Sunday, October 17, 2010

I find myself terribly gauche

How I wish I were him

Since the frequency of me gnawing my day off by facebooking is getting higher and higher.
Not to mention the butt shape stain left on my chair.
The weather's been so crazy and I barely move my ass.
Despite the fact that everyone is hanging out with everyone it doesn't pull me out from my alone-yet-not-lonely imaginary world.
This debilitating lifestyle I'm leading isn't healthy.


Friends like to tell me their stories.
Well I'm everybody's confidant I know.
Okay now you have a problem with that statement.
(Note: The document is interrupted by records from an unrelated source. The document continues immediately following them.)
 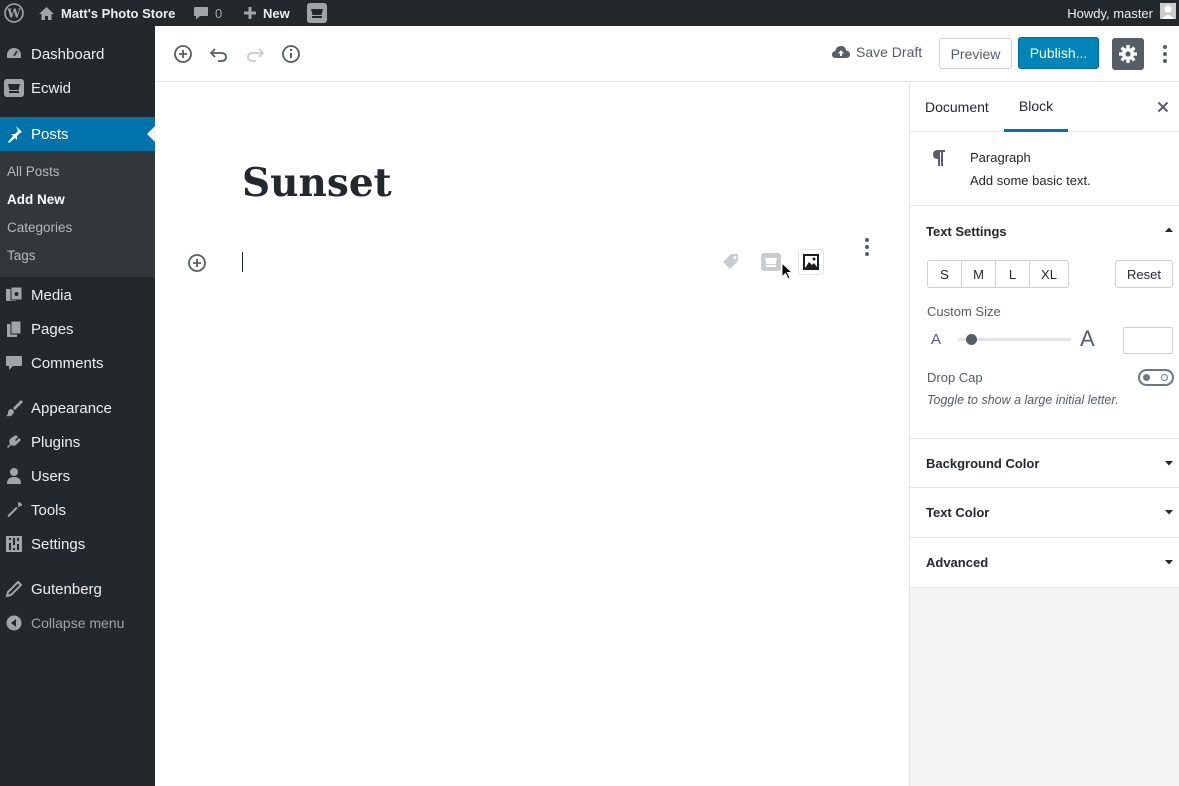 I want to click on custom-size-label: Custom Size, so click(x=964, y=312).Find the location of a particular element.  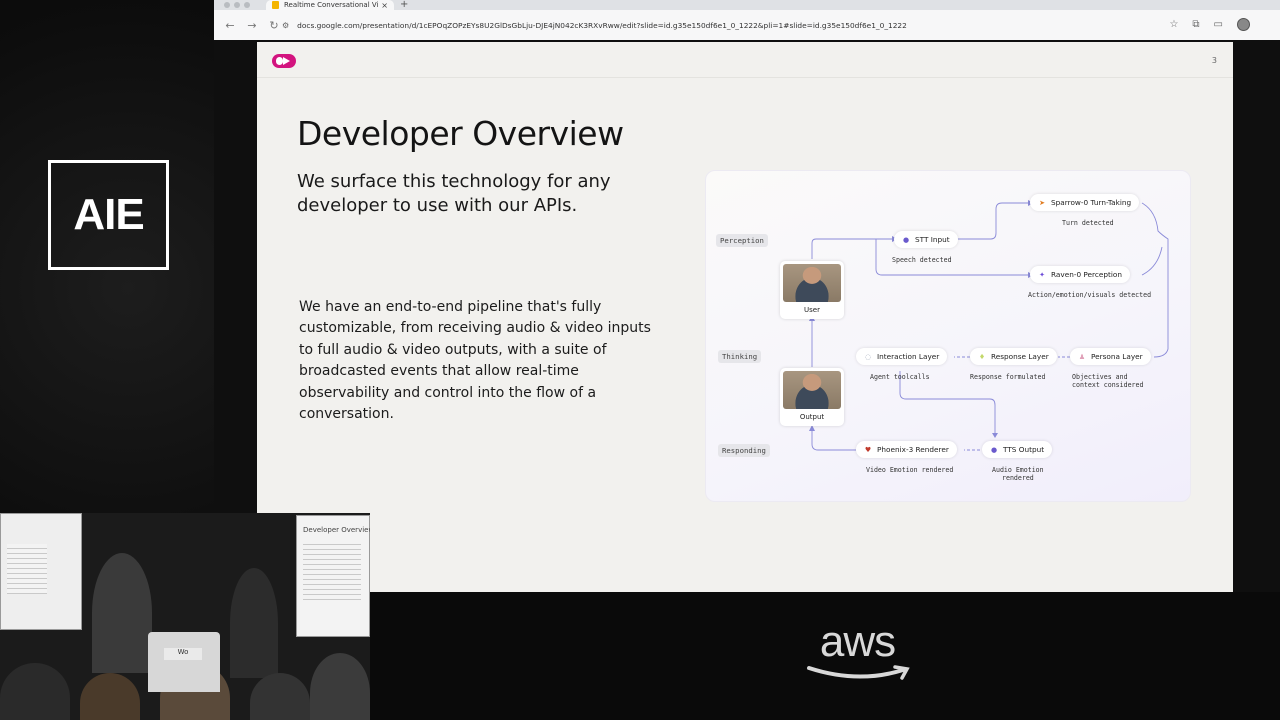

interaction-icon: ◌ is located at coordinates (868, 356).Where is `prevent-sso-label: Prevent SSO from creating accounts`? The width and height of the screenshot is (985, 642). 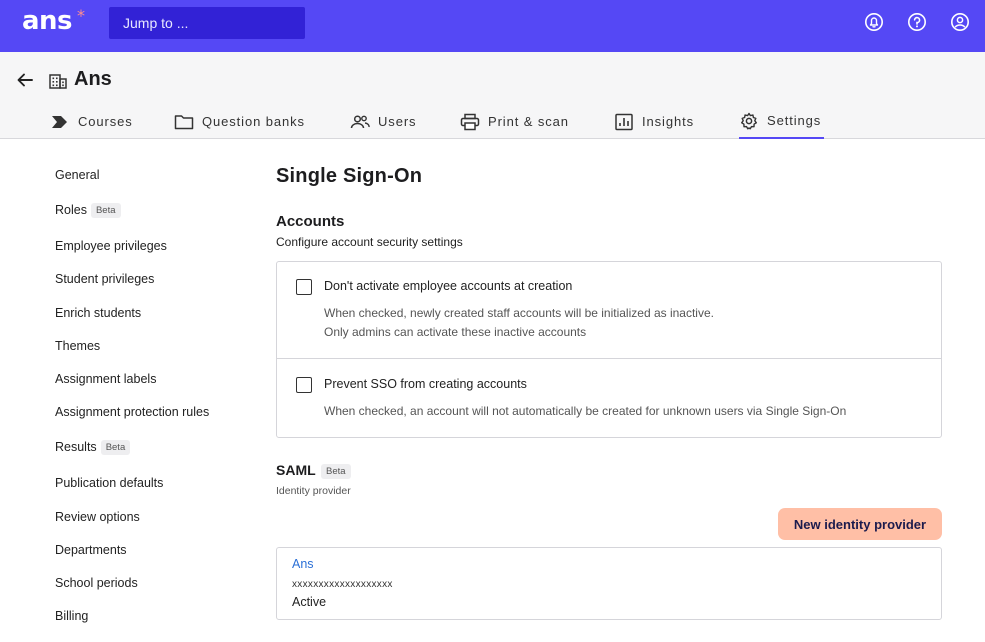 prevent-sso-label: Prevent SSO from creating accounts is located at coordinates (426, 384).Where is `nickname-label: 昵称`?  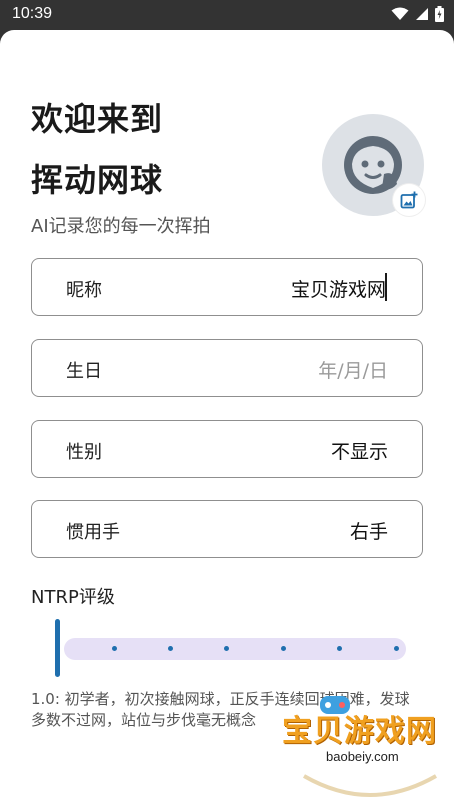 nickname-label: 昵称 is located at coordinates (84, 290).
Don't give me that look.


"If I want to play with you the
n I'll bring you to cemetery and watch Psycho there. And if I don't want to fuck around with you, then I guess I'll smash your ass when you try to high five me."

I answered my friend callously when he told me all his kindergarten friendship problems that he 's been dealing with.
That is my solution.

Asshole.I know.I am.

My dad always asked me to make friends with everyone.
Who knows you might need them one day.
Oh well I don't think I will live that long on earth.
Come on cancer is everywhere nowadays. Plus that Superbacteria already started building up its fame.
Why bother smiling to people that you don't want to hang out with?
Just tell them there is always some other nicer people who will appreciate them.
And if I really have problem next time then I'll suck it up.


At least I'm a nano better than those who told me every single bad thing about the other human whom you give him your fake sweet grin every morning.
What a contumely huh.

This is not a piece of paradigm that would promise you a better life.
Just my another shit that refused to come out from my anal.

Bastard.I know.I am.

Let me be nice for once.
Blake Lively! The temperature outside is nothing.